Der Reichsminister des Innern glaubt, daß der Reichsminister für Ernährung und Landwirtschaft die Lage etwas zu ernst geschildert habe. Richtig sei, daß von rechts und links gewaltig gehetzt werde. Auch er habe Nachricht darüber, daß es in Baden den Kommunisten gelungen sei, großen Anhang zu gewinnen. Das Schlimme sei, daß das Reich keine Exekutive habe; bei dem jetzigen Stand der Dinge könnte der Ausnahmezustand nicht entbehrt werden. Falls der Reichstag anderer Auffassung sei, müsse der Reichspräsident zur Auflösung schreiten. Selbstverständlich müsse zunächst mit den Parteien über die Frage des Ermächtigungsgesetzes verhandelt werden. Die Wahlfrist für einen neuen Reichstag könne auf 14 Tage bis 3 Wochen bemessen werden. Was das besetzte Gebiet anlange, so glaube er, daß man den Vertretern des besetzten Gebietes die Ermächtigung geben könne, mit der Rheinlandkommission wegen der Abhaltung von Wahlversammlungen pp. in Verhandlungen zu treten.
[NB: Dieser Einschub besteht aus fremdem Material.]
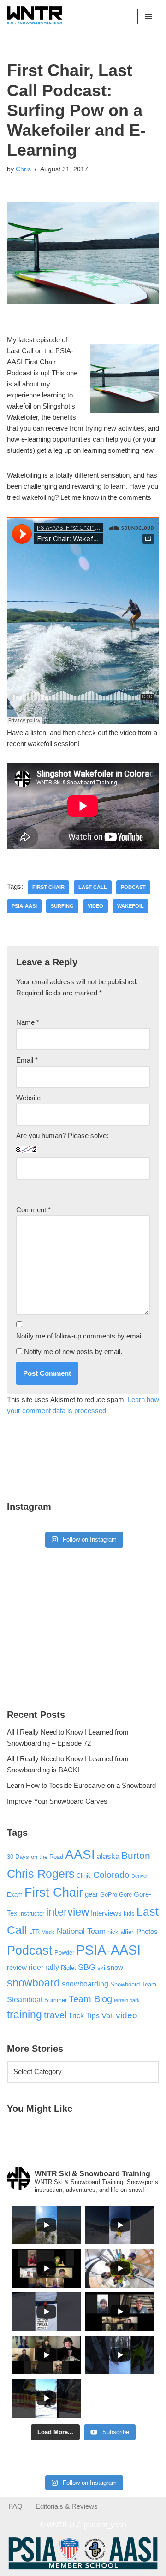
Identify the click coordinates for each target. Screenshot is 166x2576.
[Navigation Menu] (148, 16)
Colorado (111, 1875)
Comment (33, 1210)
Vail (107, 2015)
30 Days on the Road (35, 1856)
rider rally (44, 1967)
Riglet (68, 1967)
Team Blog (90, 1999)
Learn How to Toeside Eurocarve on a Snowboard (81, 1785)
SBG (86, 1967)
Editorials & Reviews (67, 2506)
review (17, 1967)
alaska (108, 1856)
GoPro (108, 1894)
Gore (125, 1894)
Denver (139, 1876)
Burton (135, 1855)
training (24, 2015)
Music (48, 1932)
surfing (62, 906)
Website (28, 1098)
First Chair (48, 887)
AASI (80, 1854)
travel (55, 2015)
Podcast (133, 887)
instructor (31, 1913)
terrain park (127, 2000)
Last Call (92, 887)
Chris (23, 169)
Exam (15, 1894)
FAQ (16, 2506)
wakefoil (130, 906)
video (95, 906)
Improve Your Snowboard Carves (57, 1801)
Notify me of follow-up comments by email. (80, 1336)
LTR (34, 1931)
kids (129, 1913)
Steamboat (24, 1999)
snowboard (33, 1983)
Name (27, 1022)
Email (27, 1060)
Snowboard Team (133, 1984)
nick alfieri (121, 1931)
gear (91, 1894)
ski (101, 1967)
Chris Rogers (41, 1874)
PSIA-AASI (24, 906)
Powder (64, 1952)
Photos (147, 1931)
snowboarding (85, 1984)
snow (115, 1967)
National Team (81, 1931)
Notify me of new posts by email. (73, 1351)
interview (67, 1912)
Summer (55, 2000)
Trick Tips (84, 2015)
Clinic (84, 1875)
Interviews (106, 1913)
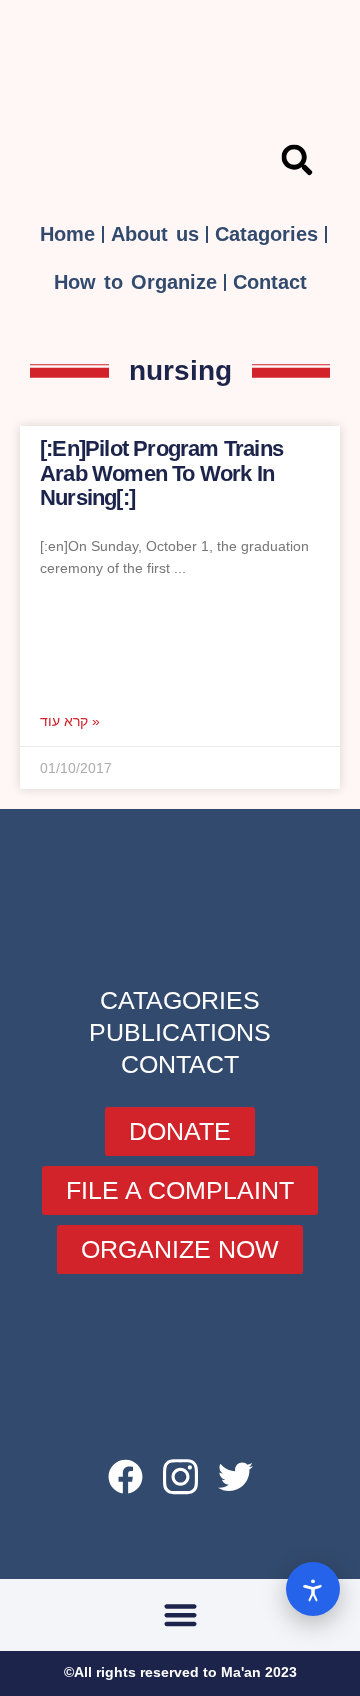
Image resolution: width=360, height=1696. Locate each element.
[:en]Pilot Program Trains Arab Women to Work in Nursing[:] (161, 472)
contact (180, 1064)
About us (155, 234)
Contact (270, 282)
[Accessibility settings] (313, 1589)
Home (67, 234)
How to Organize (135, 282)
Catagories (266, 234)
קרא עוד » (70, 721)
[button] (297, 160)
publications (180, 1032)
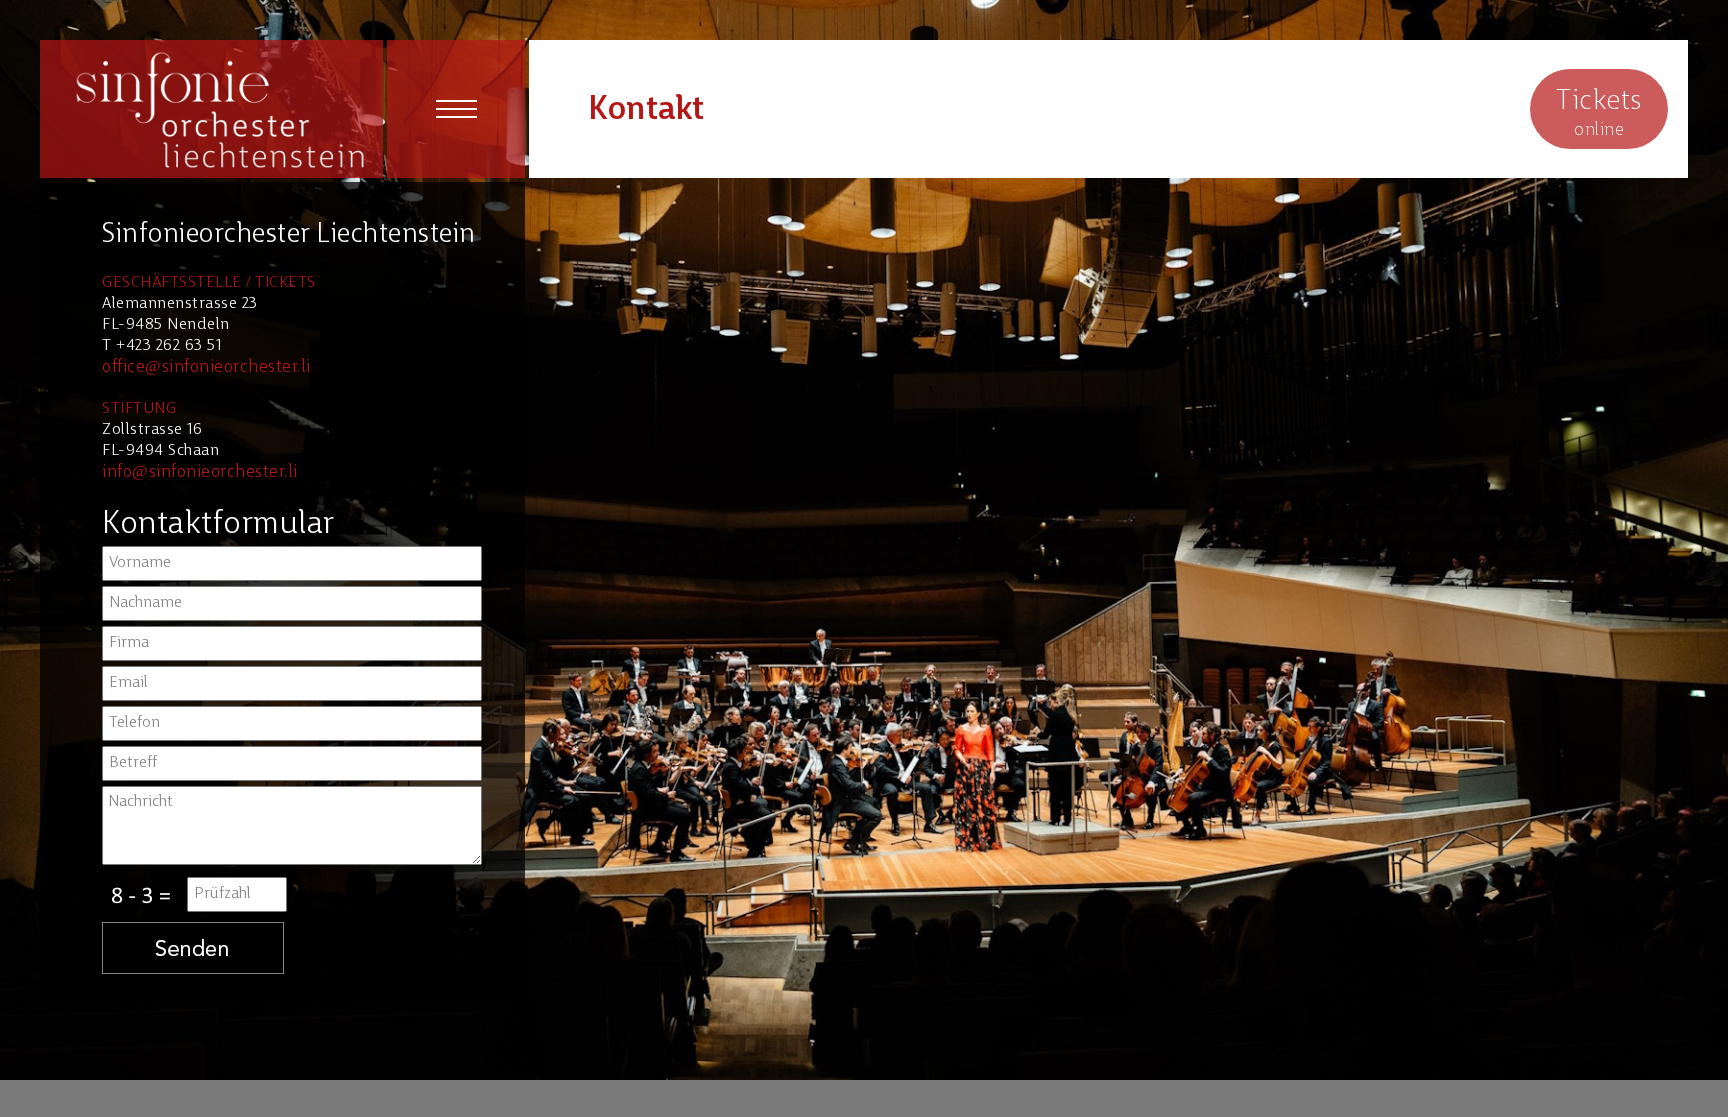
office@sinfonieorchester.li (206, 367)
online (1599, 113)
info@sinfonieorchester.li (200, 472)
[325] Der Reichswirtschaftsminister erklärte, er hätte vor 3 Wochen eine Neuwahl für möglich gehalten, jetzt sei die Lage viel ernster. Auch die Zukunft sei bedrohlich; man dürfe sich vom Reichstag den Ausnahmezustand nicht aufheben lassen.

Der Reichskanzler hält eine besondere Besprechung über die Notwendigkeit des Ausnahmezustandes in den nächsten Tagen für erforderlich. Am Freitag dieser Woche [8. 2.] wolle er über das Ermächtigungsgesetz mit den Parteien verhandeln und bat die Minister, daran teilzunehmen5.

5

Eine Aufzeichnung über diese Besprechung in R 43 I nicht ermittelt.